Every single entry below should be reproduced verbatim.

[Dataset records Boundary: Start]

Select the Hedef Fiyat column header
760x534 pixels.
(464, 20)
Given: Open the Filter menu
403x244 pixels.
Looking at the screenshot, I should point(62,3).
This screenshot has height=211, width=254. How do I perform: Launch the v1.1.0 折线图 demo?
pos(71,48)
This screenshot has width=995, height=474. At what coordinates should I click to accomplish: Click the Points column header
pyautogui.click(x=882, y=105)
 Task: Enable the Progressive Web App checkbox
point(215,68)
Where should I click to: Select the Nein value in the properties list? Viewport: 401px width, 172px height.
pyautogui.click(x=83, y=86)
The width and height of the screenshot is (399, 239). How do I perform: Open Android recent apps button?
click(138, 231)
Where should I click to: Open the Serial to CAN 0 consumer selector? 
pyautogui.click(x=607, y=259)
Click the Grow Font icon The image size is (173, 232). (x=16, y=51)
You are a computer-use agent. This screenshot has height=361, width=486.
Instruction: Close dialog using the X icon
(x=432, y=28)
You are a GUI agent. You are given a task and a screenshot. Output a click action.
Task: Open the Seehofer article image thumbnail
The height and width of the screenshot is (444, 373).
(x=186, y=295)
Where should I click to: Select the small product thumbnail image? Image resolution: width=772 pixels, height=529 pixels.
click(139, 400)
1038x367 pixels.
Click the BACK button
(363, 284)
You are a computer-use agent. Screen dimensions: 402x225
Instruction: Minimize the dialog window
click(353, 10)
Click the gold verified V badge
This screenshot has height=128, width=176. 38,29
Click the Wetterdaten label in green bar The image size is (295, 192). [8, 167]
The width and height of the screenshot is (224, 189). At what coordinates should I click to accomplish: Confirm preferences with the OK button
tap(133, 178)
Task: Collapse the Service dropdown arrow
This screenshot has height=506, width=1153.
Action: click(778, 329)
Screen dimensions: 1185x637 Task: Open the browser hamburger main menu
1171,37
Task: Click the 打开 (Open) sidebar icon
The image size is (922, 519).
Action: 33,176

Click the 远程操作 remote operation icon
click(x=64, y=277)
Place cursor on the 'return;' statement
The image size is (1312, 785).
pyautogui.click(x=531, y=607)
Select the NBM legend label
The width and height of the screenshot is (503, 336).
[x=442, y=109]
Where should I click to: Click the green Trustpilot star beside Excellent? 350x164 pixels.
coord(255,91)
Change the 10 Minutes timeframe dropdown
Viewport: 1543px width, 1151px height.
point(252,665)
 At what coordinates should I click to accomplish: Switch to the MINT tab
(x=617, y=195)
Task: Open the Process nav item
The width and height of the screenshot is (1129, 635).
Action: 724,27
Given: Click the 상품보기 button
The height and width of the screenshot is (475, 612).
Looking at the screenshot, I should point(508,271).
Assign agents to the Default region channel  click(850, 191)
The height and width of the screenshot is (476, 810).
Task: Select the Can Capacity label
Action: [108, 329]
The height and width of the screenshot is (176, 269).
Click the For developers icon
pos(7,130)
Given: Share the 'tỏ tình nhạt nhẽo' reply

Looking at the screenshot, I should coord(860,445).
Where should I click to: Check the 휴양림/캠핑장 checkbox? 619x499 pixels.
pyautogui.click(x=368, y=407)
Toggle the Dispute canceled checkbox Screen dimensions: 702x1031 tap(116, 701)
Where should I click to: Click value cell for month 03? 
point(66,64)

[Dataset records Boundary: End]

Solution for this problem
Select the Hedef Fiyat column header
760x534 pixels.
(464, 20)
Given: Open the Filter menu
403x244 pixels.
Looking at the screenshot, I should point(62,3).
This screenshot has height=211, width=254. How do I perform: Launch the v1.1.0 折线图 demo?
pos(71,48)
This screenshot has width=995, height=474. At what coordinates should I click to accomplish: Click the Points column header
pyautogui.click(x=882, y=105)
 Task: Enable the Progressive Web App checkbox
point(215,68)
Where should I click to: Select the Nein value in the properties list? Viewport: 401px width, 172px height.
pyautogui.click(x=83, y=86)
The width and height of the screenshot is (399, 239). How do I perform: Open Android recent apps button?
click(138, 231)
Where should I click to: Open the Serial to CAN 0 consumer selector? 
pyautogui.click(x=607, y=259)
Click the Grow Font icon The image size is (173, 232). (x=16, y=51)
You are a computer-use agent. This screenshot has height=361, width=486.
Instruction: Close dialog using the X icon
(x=432, y=28)
You are a GUI agent. You are given a task and a screenshot. Output a click action.
Task: Open the Seehofer article image thumbnail
The height and width of the screenshot is (444, 373).
(x=186, y=295)
Where should I click to: Select the small product thumbnail image? Image resolution: width=772 pixels, height=529 pixels.
click(139, 400)
1038x367 pixels.
Click the BACK button
(363, 284)
You are a computer-use agent. Screen dimensions: 402x225
Instruction: Minimize the dialog window
click(353, 10)
Click the gold verified V badge
This screenshot has height=128, width=176. 38,29
Click the Wetterdaten label in green bar The image size is (295, 192). [8, 167]
The width and height of the screenshot is (224, 189). At what coordinates should I click to accomplish: Confirm preferences with the OK button
tap(133, 178)
Task: Collapse the Service dropdown arrow
This screenshot has height=506, width=1153.
Action: click(778, 329)
Screen dimensions: 1185x637 Task: Open the browser hamburger main menu
1171,37
Task: Click the 打开 (Open) sidebar icon
The image size is (922, 519).
Action: 33,176

Click the 远程操作 remote operation icon
click(x=64, y=277)
Place cursor on the 'return;' statement
The image size is (1312, 785).
pyautogui.click(x=531, y=607)
Select the NBM legend label
The width and height of the screenshot is (503, 336).
[x=442, y=109]
Where should I click to: Click the green Trustpilot star beside Excellent? 350x164 pixels.
coord(255,91)
Change the 10 Minutes timeframe dropdown
Viewport: 1543px width, 1151px height.
point(252,665)
 At what coordinates should I click to accomplish: Switch to the MINT tab
(x=617, y=195)
Task: Open the Process nav item
The width and height of the screenshot is (1129, 635).
Action: 724,27
Given: Click the 상품보기 button
The height and width of the screenshot is (475, 612).
Looking at the screenshot, I should point(508,271).
Assign agents to the Default region channel  click(850, 191)
The height and width of the screenshot is (476, 810).
Task: Select the Can Capacity label
Action: [108, 329]
The height and width of the screenshot is (176, 269).
Click the For developers icon
pos(7,130)
Given: Share the 'tỏ tình nhạt nhẽo' reply

Looking at the screenshot, I should coord(860,445).
Where should I click to: Check the 휴양림/캠핑장 checkbox? 619x499 pixels.
pyautogui.click(x=368, y=407)
Toggle the Dispute canceled checkbox Screen dimensions: 702x1031 tap(116, 701)
Where should I click to: Click value cell for month 03? 
point(66,64)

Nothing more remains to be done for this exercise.